| Excerpted passage |
---+---

Near-death events take arresting turn

At least 1 in 10 people treated for cardiac arrest, a condition in which the heart stops pumping after it beats unusually quickly, describes mystical-seeming experiences that accompanied the brush with death, according to the largest survey to date of this phenomenon among heart patients.

In contrast, only about 1 in 100 people treated for other comparably serious cardiac problems, such as a heart attack or unstable angina, says that his or her current physical symptoms led to near-death experiences, says psychiatrist Bruce Greyson of the University of Virginia Health System in Charlottesville.

Greyson directed interviews of 1,595 people admitted to his hospital’s cardiac-care unit during a recent 30-month period. A total of 27 individuals, including 11 of 116 cardiac-arrest patients, reported having had a near-death experience along with their latest heart symptoms. Near-death events often included sensations of time speeding up or slowing down, peacefulness, separation from one’s body, and being in an unearthly place.

---+---

Records from a collection
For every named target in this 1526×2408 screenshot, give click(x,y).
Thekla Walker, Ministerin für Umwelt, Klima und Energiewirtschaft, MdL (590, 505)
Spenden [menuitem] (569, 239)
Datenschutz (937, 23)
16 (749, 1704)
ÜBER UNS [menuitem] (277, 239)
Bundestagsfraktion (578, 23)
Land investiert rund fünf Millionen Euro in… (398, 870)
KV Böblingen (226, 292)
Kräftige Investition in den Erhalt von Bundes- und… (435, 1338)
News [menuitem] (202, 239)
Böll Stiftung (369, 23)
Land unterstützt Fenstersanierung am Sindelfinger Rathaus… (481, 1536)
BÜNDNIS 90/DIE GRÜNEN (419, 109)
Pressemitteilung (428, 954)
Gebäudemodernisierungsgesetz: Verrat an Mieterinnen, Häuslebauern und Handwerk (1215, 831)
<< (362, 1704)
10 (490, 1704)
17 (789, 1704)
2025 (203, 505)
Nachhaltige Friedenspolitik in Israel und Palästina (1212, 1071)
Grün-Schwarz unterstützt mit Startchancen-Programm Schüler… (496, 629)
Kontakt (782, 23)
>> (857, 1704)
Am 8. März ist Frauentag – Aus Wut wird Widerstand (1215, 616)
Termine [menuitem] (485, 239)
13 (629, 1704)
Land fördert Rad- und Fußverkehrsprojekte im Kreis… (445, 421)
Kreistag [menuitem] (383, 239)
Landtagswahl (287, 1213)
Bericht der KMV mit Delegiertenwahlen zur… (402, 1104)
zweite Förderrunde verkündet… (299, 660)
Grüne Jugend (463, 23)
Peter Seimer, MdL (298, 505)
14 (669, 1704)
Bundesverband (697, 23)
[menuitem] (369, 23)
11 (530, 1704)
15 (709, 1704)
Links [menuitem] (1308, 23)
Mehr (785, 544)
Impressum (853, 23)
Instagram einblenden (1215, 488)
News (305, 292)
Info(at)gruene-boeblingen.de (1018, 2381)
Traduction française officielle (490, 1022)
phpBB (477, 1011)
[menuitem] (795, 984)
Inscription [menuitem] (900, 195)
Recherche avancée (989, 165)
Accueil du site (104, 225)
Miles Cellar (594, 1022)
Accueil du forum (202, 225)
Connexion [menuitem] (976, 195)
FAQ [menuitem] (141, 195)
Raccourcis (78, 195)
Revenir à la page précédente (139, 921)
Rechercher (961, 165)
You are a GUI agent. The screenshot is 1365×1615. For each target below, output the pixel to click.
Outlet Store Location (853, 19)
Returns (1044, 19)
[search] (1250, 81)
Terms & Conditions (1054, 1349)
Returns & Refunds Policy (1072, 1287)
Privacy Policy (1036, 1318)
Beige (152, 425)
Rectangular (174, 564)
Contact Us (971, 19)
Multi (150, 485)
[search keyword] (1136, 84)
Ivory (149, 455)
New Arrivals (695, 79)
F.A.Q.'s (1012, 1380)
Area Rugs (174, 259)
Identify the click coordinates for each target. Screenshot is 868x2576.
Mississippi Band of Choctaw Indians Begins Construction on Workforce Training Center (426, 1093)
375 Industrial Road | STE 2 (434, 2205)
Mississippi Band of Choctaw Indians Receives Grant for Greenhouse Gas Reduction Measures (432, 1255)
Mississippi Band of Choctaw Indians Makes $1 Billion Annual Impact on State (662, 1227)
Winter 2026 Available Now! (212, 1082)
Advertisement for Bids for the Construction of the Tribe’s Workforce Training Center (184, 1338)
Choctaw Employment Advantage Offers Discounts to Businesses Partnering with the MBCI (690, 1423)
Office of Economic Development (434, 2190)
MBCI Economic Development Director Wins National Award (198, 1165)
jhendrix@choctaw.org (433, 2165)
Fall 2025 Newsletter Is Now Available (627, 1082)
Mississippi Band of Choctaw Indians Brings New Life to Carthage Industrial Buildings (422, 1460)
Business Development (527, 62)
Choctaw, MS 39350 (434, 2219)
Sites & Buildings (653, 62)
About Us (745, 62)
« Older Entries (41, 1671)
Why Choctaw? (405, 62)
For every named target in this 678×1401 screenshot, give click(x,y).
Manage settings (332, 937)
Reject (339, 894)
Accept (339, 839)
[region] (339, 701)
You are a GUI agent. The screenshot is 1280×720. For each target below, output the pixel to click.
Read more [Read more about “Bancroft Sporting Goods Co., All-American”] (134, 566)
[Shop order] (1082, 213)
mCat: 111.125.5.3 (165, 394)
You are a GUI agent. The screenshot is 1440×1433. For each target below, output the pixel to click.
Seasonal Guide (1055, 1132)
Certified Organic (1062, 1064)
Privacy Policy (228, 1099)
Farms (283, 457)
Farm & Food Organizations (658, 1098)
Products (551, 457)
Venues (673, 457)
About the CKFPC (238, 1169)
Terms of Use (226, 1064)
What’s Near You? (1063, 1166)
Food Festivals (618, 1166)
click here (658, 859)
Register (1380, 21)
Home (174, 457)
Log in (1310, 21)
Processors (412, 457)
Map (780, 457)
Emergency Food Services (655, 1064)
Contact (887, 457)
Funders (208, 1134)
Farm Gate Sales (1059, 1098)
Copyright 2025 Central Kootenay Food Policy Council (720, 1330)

---+---

| Activity 1 |
Summarize the article on near-death experiences among heart patients in two sentences.
| Activity 2 |
According to the near-death experiences article, how many cardiac-arrest patients reported having a near-death experience?
| Activity 3 |
Please carry the article on near-death experiences among heart patients forward from its last sentence.

| Expected answer 1 |
At least 1 in 10 people treated for cardiac arrest describe mystical-seeming experiences during their brush with death, compared with only about 1 in 100 people treated for other comparably serious cardiac problems such as a heart attack or unstable angina. In interviews of 1,595 cardiac-care patients directed by psychiatrist Bruce Greyson, 27 people, including 11 of 116 cardiac-arrest patients, reported near-death experiences, which often involved altered time, peacefulness, separation from the body and being in an unearthly place.

| Expected answer 2 |
11 of the 116 cardiac-arrest patients.

| Expected answer 3 |
Near-death patients cited more instances of losing consciousness when their symptoms struck and greater acceptance of death than other cardiac patients did. Many members of the near-death group also reported prior instances of extrasensory perception or other purportedly paranormal experiences.

The new results underestimate the frequency of near-death experiences among cardiac-arrest patients, Greyson contends in the July/August General Hospital Psychiatry. Amnesia, which often accompanies cardiac arrest, may make it difficult to recall near-death sensations, and some of those who do remember them may stay quiet for fear of being ridiculed or diagnosed as mentally ill.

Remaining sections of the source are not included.